Market research is sometimes useful. But what cancer clinical trial do not need right now are more surveys are working groups. The “strategies” listed in the first abstract are part of the same cluster of ideas that have been on the table for years now, with no appreciable increase in trial accrual.

3. The obligatory “What the What?” abstract



The force with which my head hit my desk after reading this abstract made me concerned that it had left permanent scarring.

If this had been re-titled “Poor Measurement of Accrual Factors Leads to Inaccurate Accrual Reporting”, would it still have been accepted for this year’s meeting? That's certainly a more accurate title.

Let’s review: a trial intends to enroll both white and minority patients. Whites enroll much faster, leading to a period where only minority patients are recruited. Then, according to the authors, “an almost 4-fold increase in minority accrual raises question of accrual disparity.” So, sites will only recruit minority patients when they have no choice?
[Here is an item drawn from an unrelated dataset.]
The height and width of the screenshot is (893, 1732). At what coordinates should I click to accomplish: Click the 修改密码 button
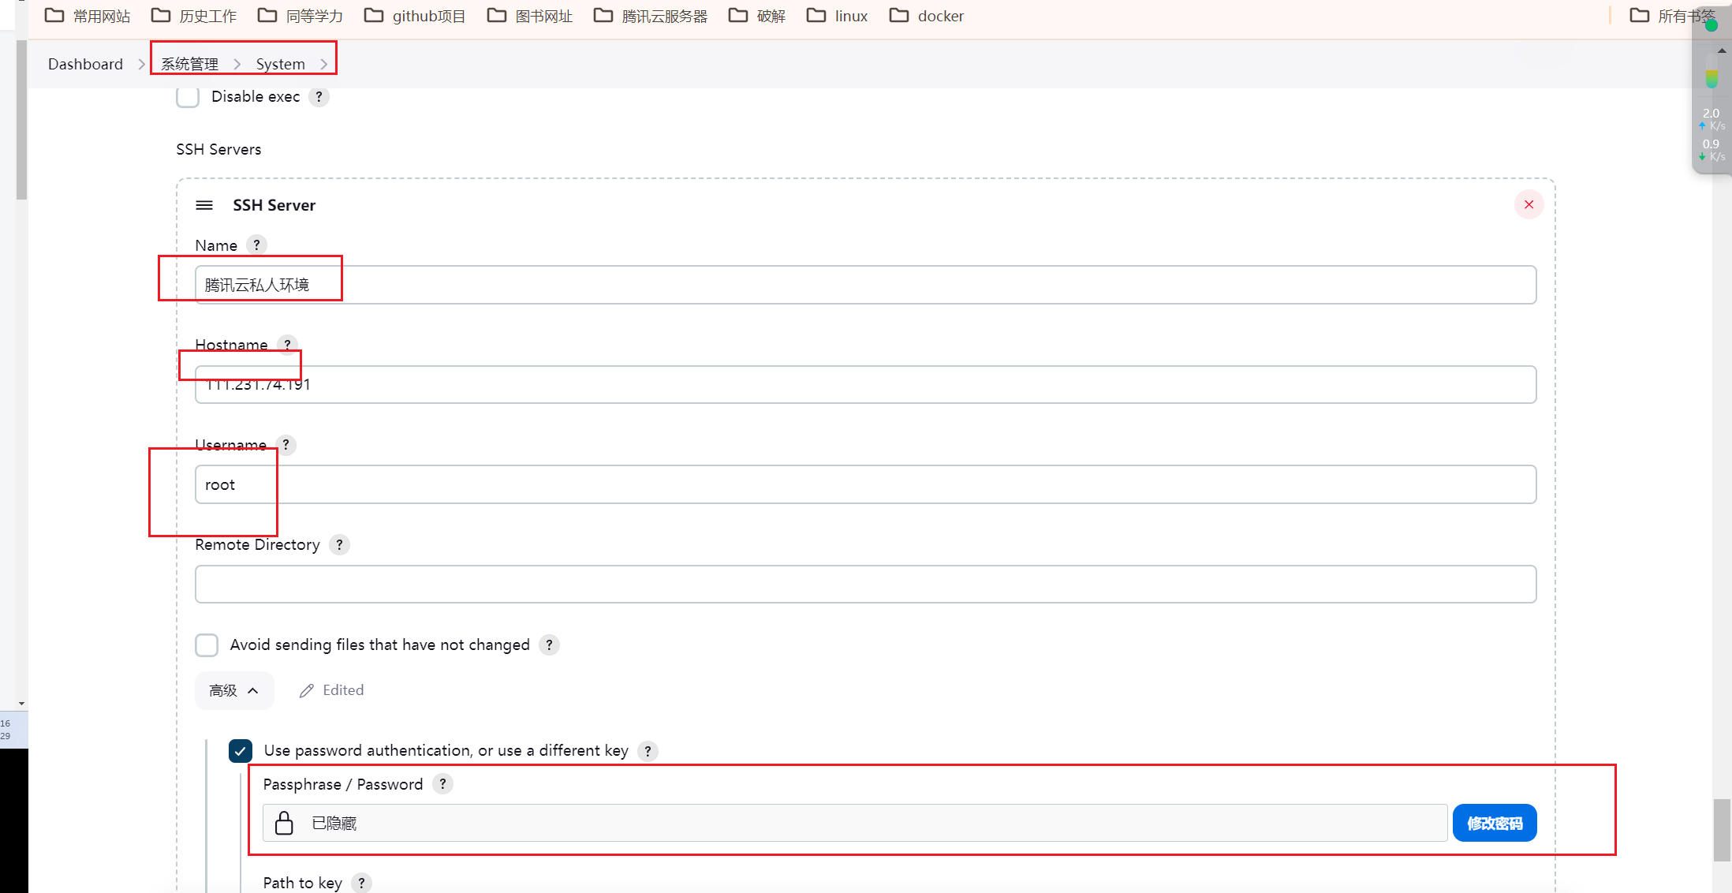(1494, 824)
But wait: the number of sites wasn't the same during the two periods, and start-up times were staggered. Adjusting for actual site time, the average minority accrual rate was 0.60 patients/site/month in the first part and 0.56 in the second. So the apparent 4-fold increase was entirely an artifact of bad math.

This would be horribly embarrassing were it not for the fact that bad math seems to be endemic in clinical trial enrollment. Failing to adjust for start-up time and number of sites is so routine that not doing it is grounds for a presentation.

The bottom line


What we need now is to rigorously (and prospectively) compare and measure accrual interventions. We have lots of candidate ideas, and there is no need for more retrospective studies, working groups, or opinion polls to speculate on which ones will work best.  Where possible, accrual interventions should themselves be randomized to minimize confounding variables which prevent accurate assessment. Data needs to be uniformly and completely collected. In other words, the standards that we already use for clinical trials need to be applied to the enrollment measures we use to engage patients to participate in those trials.

This is not an optional consideration. It is an ethical obligation we have to cancer patients: we need to assure that we are doing all we can to maximize the rate at which we generate new evidence and test new therapies.

[Image credit: Logarithmic turtle accrual rates courtesy of Flikr user joleson.]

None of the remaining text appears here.